▶ _WHAT TO WORK ON_: Please repeat exactly the lines below from the one containing "Image resolution: width=1435" down to the one containing "Click the help", both included, and nothing else.

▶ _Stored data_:

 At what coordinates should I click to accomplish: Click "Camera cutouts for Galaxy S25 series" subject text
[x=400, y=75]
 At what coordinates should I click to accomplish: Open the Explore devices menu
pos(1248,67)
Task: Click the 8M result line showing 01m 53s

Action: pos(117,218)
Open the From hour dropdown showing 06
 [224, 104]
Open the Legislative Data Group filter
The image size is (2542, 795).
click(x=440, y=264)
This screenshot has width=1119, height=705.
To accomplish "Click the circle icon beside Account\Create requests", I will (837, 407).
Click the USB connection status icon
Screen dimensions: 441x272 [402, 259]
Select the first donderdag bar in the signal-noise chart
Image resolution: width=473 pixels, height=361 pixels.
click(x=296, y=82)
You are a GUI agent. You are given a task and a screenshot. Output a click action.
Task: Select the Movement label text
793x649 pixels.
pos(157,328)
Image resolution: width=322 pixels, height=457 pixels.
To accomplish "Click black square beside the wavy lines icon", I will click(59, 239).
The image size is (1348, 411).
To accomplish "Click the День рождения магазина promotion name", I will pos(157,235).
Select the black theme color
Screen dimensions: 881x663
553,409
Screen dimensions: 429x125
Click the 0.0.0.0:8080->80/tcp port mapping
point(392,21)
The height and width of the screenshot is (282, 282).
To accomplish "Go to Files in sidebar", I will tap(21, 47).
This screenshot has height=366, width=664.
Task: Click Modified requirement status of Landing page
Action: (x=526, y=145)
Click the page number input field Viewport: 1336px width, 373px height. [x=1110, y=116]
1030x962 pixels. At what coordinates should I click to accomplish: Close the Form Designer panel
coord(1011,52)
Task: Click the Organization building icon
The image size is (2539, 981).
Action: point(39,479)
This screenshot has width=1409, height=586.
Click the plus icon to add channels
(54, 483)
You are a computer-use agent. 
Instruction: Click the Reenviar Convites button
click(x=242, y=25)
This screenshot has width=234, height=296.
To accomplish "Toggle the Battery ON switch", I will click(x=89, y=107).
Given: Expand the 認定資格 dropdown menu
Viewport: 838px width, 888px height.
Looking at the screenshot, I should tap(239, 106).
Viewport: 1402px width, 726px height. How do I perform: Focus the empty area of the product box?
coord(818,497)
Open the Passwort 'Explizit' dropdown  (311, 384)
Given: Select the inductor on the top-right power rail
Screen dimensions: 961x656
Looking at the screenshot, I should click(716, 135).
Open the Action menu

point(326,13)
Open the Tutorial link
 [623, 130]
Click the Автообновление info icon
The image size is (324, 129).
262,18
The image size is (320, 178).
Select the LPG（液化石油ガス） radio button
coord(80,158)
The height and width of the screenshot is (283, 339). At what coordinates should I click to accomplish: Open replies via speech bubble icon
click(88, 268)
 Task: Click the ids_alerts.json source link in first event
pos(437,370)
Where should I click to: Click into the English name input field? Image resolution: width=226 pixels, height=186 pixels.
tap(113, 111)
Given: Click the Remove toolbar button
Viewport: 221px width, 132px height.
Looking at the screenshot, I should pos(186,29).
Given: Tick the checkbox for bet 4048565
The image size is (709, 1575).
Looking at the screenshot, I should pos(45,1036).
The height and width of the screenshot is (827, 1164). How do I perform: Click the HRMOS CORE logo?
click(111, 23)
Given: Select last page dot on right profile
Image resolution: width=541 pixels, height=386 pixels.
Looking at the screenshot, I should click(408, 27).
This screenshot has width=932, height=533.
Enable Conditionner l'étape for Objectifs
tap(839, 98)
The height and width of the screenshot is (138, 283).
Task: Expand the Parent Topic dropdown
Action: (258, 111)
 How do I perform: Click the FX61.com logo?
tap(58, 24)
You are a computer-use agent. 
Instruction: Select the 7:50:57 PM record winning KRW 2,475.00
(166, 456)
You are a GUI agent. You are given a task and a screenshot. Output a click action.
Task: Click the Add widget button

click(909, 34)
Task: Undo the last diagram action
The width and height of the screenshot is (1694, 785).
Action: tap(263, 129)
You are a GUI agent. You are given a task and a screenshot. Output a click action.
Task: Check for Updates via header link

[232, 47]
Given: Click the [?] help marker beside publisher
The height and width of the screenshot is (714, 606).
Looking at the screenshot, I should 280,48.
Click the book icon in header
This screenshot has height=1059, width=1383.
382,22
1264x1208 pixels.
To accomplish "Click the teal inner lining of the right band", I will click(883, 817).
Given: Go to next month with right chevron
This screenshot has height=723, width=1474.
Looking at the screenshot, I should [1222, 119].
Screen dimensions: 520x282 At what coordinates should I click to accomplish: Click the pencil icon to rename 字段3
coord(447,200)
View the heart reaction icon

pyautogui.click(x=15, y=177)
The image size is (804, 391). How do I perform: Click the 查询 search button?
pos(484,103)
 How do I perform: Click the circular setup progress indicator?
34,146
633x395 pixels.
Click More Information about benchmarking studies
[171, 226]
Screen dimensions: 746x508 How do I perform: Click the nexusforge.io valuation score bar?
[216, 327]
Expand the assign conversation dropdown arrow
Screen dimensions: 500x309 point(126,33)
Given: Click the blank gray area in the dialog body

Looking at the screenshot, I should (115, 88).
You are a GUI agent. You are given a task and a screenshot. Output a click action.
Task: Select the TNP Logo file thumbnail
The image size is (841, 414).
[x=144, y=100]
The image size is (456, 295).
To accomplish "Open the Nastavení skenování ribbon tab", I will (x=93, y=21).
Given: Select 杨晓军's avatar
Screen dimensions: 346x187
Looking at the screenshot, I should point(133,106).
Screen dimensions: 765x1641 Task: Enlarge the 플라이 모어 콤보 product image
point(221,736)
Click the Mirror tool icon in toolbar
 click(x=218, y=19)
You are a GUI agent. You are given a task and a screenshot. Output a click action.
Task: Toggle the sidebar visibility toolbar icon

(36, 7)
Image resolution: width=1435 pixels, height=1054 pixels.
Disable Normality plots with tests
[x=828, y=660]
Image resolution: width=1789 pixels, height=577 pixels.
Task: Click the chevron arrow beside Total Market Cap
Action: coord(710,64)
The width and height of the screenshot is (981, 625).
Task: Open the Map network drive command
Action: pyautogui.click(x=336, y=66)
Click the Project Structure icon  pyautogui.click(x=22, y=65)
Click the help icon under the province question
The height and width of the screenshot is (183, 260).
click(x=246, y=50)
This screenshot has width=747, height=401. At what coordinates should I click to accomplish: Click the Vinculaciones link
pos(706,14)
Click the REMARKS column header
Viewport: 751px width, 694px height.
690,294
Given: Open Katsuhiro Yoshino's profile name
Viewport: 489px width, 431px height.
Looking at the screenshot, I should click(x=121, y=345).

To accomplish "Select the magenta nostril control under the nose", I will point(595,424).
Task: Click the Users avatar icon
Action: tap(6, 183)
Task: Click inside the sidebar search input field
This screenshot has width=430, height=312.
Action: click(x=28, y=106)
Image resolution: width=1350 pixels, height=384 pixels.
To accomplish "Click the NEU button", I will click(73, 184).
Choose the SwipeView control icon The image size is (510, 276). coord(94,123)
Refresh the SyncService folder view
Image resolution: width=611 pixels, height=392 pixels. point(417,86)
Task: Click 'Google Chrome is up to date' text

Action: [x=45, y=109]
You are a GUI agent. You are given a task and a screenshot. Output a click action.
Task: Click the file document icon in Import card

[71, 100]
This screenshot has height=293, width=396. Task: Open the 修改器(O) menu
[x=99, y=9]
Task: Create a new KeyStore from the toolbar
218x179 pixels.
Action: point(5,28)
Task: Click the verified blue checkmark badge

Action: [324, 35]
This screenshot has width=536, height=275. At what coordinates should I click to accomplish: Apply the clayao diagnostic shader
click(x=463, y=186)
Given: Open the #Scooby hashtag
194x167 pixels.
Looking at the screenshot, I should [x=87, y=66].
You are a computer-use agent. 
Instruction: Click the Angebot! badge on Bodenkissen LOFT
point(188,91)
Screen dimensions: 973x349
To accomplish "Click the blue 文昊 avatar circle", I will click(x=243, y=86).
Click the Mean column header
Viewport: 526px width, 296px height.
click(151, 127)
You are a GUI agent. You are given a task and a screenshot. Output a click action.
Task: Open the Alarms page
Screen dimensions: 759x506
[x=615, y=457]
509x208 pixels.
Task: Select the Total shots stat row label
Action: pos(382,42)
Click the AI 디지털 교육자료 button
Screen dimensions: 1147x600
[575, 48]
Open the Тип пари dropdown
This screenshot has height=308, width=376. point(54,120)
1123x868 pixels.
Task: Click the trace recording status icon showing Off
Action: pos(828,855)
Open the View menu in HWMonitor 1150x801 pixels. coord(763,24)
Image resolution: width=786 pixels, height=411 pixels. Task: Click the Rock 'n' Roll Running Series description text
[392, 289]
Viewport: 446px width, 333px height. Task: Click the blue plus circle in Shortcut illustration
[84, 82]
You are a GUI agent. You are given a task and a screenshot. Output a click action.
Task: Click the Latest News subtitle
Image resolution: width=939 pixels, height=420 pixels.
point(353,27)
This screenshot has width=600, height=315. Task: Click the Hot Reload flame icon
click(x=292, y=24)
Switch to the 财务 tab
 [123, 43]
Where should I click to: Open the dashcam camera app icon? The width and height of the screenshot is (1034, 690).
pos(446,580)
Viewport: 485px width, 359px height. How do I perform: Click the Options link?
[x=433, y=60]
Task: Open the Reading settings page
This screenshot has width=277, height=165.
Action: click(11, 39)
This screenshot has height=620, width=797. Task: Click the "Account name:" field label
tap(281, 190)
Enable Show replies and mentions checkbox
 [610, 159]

▶ _WRITTEN ANSWER_:
Image resolution: width=1435 pixels, height=1054 pixels.
Disable Normality plots with tests
[x=828, y=660]
Image resolution: width=1789 pixels, height=577 pixels.
Task: Click the chevron arrow beside Total Market Cap
Action: coord(710,64)
The width and height of the screenshot is (981, 625).
Task: Open the Map network drive command
Action: pyautogui.click(x=336, y=66)
Click the Project Structure icon  pyautogui.click(x=22, y=65)
Click the help icon under the province question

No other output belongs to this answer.